In my next class my seat was by the door where I had a clear view of the hall.  I immediately noticed Gabe coming out of the inner hall that was lined by the lockers, the same path that Mr. Kellish had trod earlier in his voyage of discovery, and taking a left instead of a right to get to his next class.  He was dressed in extremely baggy sweatpants and a sweatshirt, both emblazoned with the Sunny Brae Roadrunner logo.  I noticed that both of the jackets were gone from the railing as he passed.  Now only a patina of mud remained, unable to dry in the foggy, cold air.  Gabe shuffled down the corridor, a lumpy mass of soft material.  All trace of mud was gone from his body, and the sweat-clothes made him look extremely clean, the contrast, I remember thinking, seeming like he had just got out of a shower.  

He turned and looked back down the hall as he shuffled.  Seeing me practically leaning out the door of the classroom I was in and staring at him, he smiled sheepishly.  It would be two weeks before I saw the five dollars. 
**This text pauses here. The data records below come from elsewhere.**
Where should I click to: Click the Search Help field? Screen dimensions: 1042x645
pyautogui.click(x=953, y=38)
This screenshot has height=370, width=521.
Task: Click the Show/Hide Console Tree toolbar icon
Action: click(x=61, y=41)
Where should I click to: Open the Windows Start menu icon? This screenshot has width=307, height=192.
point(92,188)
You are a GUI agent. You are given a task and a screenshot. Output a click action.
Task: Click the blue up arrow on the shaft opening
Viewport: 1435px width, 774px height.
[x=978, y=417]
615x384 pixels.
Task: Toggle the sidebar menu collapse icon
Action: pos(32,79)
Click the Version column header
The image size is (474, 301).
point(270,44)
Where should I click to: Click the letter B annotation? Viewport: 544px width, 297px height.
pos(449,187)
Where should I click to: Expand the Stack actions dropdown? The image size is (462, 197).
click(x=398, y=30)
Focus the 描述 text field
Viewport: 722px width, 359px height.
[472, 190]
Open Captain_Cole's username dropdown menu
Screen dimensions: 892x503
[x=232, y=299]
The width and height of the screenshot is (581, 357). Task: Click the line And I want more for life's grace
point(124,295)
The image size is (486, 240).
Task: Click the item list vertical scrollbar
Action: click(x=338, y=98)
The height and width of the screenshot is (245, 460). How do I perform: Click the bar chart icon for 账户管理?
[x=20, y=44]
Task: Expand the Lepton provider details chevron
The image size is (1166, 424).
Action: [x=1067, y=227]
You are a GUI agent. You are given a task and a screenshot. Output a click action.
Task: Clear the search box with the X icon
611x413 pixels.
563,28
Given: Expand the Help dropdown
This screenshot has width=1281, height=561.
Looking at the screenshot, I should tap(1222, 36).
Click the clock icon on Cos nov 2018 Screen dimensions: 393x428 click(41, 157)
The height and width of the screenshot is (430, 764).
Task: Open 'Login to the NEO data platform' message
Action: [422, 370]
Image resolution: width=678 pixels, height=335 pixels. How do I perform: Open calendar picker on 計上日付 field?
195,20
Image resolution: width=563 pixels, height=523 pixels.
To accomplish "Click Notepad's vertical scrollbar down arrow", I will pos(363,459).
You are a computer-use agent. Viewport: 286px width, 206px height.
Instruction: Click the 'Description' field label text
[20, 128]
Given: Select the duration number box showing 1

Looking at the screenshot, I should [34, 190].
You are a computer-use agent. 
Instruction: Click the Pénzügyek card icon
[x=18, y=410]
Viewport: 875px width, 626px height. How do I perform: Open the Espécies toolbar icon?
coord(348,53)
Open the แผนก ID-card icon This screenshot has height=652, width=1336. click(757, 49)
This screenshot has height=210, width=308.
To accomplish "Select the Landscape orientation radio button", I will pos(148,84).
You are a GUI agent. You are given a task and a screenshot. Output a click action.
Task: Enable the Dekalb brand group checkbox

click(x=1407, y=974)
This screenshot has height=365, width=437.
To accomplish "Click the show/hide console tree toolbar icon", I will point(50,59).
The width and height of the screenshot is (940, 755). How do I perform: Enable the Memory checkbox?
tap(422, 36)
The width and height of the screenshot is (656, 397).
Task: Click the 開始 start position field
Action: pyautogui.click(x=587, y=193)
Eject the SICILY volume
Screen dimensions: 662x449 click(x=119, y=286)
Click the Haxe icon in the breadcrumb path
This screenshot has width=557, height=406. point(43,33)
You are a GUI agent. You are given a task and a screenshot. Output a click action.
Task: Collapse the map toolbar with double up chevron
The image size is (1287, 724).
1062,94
The memory's hold on me fading, I turned to Jennifer.  "I sure learned a lot while I was here," I intoned while flashing the best, most genuine smile at her.  This instance stayed with me, and later I would reflect on it and wish I could summon such a smile at will.  
"I'm sure that will mean a lot for everyone to hear, Mr. Reber," She smiled tight and met my eyes briefly before looking away.